*THE EXERCISE*
Reproduce each of the following rows verbatim, keeping their original order.

## start SOURCE RECORDS

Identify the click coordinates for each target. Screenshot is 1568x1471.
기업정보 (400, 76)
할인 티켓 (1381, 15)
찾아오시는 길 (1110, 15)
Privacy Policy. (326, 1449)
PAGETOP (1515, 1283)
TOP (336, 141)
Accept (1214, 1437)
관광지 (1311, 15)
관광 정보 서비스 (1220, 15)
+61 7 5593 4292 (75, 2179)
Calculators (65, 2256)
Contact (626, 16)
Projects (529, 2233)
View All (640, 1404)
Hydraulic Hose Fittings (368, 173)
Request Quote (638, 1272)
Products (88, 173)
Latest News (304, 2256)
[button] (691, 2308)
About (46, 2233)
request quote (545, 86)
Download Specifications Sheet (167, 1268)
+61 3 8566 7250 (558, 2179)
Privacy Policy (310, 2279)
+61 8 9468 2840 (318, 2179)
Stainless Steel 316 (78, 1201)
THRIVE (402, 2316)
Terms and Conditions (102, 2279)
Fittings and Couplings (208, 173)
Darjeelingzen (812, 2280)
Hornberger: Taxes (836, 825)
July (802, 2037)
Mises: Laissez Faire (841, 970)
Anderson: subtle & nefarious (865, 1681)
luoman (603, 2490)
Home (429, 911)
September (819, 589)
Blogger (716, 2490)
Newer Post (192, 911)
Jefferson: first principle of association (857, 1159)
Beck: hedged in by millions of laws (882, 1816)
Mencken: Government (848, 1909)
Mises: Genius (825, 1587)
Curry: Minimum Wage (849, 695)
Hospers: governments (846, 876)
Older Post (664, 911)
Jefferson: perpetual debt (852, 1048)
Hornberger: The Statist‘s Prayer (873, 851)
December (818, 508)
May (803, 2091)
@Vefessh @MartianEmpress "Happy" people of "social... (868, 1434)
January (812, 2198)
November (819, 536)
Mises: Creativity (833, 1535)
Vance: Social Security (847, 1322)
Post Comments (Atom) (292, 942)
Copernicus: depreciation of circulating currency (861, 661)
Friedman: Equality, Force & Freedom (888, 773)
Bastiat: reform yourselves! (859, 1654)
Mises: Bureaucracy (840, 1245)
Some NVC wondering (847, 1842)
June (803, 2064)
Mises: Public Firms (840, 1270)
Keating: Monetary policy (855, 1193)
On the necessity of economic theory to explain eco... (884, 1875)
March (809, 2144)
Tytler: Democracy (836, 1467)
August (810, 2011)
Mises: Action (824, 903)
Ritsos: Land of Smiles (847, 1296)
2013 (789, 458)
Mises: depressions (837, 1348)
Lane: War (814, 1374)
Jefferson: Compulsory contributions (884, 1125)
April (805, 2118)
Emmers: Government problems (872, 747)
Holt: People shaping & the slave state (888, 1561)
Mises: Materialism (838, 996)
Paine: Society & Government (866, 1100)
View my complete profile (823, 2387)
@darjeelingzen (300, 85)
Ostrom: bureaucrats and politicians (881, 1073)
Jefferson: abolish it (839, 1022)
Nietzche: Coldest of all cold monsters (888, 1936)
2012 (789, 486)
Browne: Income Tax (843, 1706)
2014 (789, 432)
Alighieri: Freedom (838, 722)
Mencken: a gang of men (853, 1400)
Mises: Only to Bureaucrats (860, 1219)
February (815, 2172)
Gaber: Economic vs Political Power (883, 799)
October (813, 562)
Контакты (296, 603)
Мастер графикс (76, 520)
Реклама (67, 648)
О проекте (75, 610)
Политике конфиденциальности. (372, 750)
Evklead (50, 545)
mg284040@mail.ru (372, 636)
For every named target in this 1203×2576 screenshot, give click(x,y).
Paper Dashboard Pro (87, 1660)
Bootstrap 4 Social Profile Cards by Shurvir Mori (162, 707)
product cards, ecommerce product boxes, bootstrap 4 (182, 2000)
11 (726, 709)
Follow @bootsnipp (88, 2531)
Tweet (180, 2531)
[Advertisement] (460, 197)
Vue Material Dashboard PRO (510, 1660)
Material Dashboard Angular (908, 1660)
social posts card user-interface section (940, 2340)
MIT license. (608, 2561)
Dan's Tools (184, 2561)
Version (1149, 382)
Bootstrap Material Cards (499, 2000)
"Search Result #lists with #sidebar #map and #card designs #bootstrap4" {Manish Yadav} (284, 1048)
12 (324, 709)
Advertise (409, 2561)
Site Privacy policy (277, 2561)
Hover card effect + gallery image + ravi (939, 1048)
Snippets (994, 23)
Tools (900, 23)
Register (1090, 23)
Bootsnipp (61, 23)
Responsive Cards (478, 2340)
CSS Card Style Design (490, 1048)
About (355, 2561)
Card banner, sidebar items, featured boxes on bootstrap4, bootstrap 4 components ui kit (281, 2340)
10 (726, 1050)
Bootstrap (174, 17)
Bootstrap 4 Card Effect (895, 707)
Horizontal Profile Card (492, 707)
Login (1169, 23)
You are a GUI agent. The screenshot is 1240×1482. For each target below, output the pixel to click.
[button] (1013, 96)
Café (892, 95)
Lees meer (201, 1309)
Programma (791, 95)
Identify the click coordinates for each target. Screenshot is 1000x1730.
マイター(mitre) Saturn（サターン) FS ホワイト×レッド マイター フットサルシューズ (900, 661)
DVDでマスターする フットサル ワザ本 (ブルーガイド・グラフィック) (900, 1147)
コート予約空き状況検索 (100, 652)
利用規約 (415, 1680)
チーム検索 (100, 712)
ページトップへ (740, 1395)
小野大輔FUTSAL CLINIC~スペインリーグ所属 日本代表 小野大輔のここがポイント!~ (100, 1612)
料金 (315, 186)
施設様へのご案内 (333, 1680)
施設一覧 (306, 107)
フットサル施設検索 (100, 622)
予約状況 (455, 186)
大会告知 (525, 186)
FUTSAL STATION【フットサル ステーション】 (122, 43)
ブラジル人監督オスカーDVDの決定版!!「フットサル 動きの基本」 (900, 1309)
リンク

## end SOURCE RECORDS

*THE OUTPUT*
Identify the click coordinates for each target. Screenshot is 1568x1471.
기업정보 (400, 76)
할인 티켓 (1381, 15)
찾아오시는 길 (1110, 15)
Privacy Policy. (326, 1449)
PAGETOP (1515, 1283)
TOP (336, 141)
Accept (1214, 1437)
관광지 (1311, 15)
관광 정보 서비스 (1220, 15)
+61 7 5593 4292 (75, 2179)
Calculators (65, 2256)
Contact (626, 16)
Projects (529, 2233)
View All (640, 1404)
Hydraulic Hose Fittings (368, 173)
Request Quote (638, 1272)
Products (88, 173)
Latest News (304, 2256)
[button] (691, 2308)
About (46, 2233)
request quote (545, 86)
Download Specifications Sheet (167, 1268)
+61 3 8566 7250 (558, 2179)
Privacy Policy (310, 2279)
+61 8 9468 2840 (318, 2179)
Stainless Steel 316 (78, 1201)
THRIVE (402, 2316)
Terms and Conditions (102, 2279)
Fittings and Couplings (208, 173)
Darjeelingzen (812, 2280)
Hornberger: Taxes (836, 825)
July (802, 2037)
Mises: Laissez Faire (841, 970)
Anderson: subtle & nefarious (865, 1681)
luoman (603, 2490)
Home (429, 911)
September (819, 589)
Blogger (716, 2490)
Newer Post (192, 911)
Jefferson: first principle of association (857, 1159)
Beck: hedged in by millions of laws (882, 1816)
Mencken: Government (848, 1909)
Mises: Genius (825, 1587)
Curry: Minimum Wage (849, 695)
Hospers: governments (846, 876)
Older Post (664, 911)
Jefferson: perpetual debt (852, 1048)
Hornberger: The Statist‘s Prayer (873, 851)
December (818, 508)
May (803, 2091)
@Vefessh @MartianEmpress "Happy" people of "social... (868, 1434)
January (812, 2198)
November (819, 536)
Mises: Creativity (833, 1535)
Vance: Social Security (847, 1322)
Post Comments (Atom) (292, 942)
Copernicus: depreciation of circulating currency (861, 661)
Friedman: Equality, Force & Freedom (888, 773)
Bastiat: reform yourselves! (859, 1654)
Mises: Bureaucracy (840, 1245)
Some NVC wondering (847, 1842)
June (803, 2064)
Mises: Public Firms (840, 1270)
Keating: Monetary policy (855, 1193)
On the necessity of economic theory to explain eco... (884, 1875)
March (809, 2144)
Tytler: Democracy (836, 1467)
August (810, 2011)
Mises: Action (824, 903)
Ritsos: Land of Smiles (847, 1296)
2013 (789, 458)
Mises: depressions (837, 1348)
Lane: War (814, 1374)
Jefferson: Compulsory contributions (884, 1125)
April (805, 2118)
Emmers: Government problems (872, 747)
Holt: People shaping & the slave state (888, 1561)
Mises: Materialism (838, 996)
Paine: Society & Government (866, 1100)
View my complete profile (823, 2387)
@darjeelingzen (300, 85)
Ostrom: bureaucrats and politicians (881, 1073)
Jefferson: abolish it (839, 1022)
Nietzche: Coldest of all cold monsters (888, 1936)
2012 (789, 486)
Browne: Income Tax (843, 1706)
2014 (789, 432)
Alighieri: Freedom (838, 722)
Mencken: a gang of men (853, 1400)
Mises: Only to Bureaucrats (860, 1219)
February (815, 2172)
Gaber: Economic vs Political Power (883, 799)
October (813, 562)
Контакты (296, 603)
Мастер графикс (76, 520)
Реклама (67, 648)
О проекте (75, 610)
Политике конфиденциальности. (372, 750)
Evklead (50, 545)
mg284040@mail.ru (372, 636)
For every named target in this 1203×2576 screenshot, give click(x,y).
Paper Dashboard Pro (87, 1660)
Bootstrap 4 Social Profile Cards by Shurvir Mori (162, 707)
product cards, ecommerce product boxes, bootstrap 4 (182, 2000)
11 (726, 709)
Follow @bootsnipp (88, 2531)
Tweet (180, 2531)
[Advertisement] (460, 197)
Vue Material Dashboard PRO (510, 1660)
Material Dashboard Angular (908, 1660)
social posts card user-interface section (940, 2340)
MIT license. (608, 2561)
Dan's Tools (184, 2561)
Version (1149, 382)
Bootstrap Material Cards (499, 2000)
"Search Result #lists with #sidebar #map and #card designs #bootstrap4" {Manish Yadav} (284, 1048)
12 (324, 709)
Advertise (409, 2561)
Site Privacy policy (277, 2561)
Hover card effect + gallery image + ravi (939, 1048)
Snippets (994, 23)
Tools (900, 23)
Register (1090, 23)
Bootsnipp (61, 23)
Responsive Cards (478, 2340)
CSS Card Style Design (490, 1048)
About (355, 2561)
Card banner, sidebar items, featured boxes on bootstrap4, bootstrap 4 components ui kit (281, 2340)
10 (726, 1050)
Bootstrap (174, 17)
Bootstrap 4 Card Effect (895, 707)
Horizontal Profile Card (492, 707)
Login (1169, 23)
You are a GUI agent. The screenshot is 1240×1482. For each target below, output the pixel to click.
[button] (1013, 96)
Café (892, 95)
Lees meer (201, 1309)
Programma (791, 95)
Identify the click coordinates for each target. Screenshot is 1000x1730.
マイター(mitre) Saturn（サターン) FS ホワイト×レッド マイター フットサルシューズ (900, 661)
DVDでマスターする フットサル ワザ本 (ブルーガイド・グラフィック) (900, 1147)
コート予約空き状況検索 (100, 652)
利用規約 (415, 1680)
チーム検索 (100, 712)
ページトップへ (740, 1395)
小野大輔FUTSAL CLINIC~スペインリーグ所属 日本代表 小野大輔のここがポイント!~ (100, 1612)
料金 (315, 186)
施設様へのご案内 (333, 1680)
施設一覧 (306, 107)
フットサル施設検索 (100, 622)
予約状況 (455, 186)
大会告知 (525, 186)
FUTSAL STATION【フットサル ステーション】 (122, 43)
ブラジル人監督オスカーDVDの決定版!!「フットサル 動きの基本」 (900, 1309)
リンク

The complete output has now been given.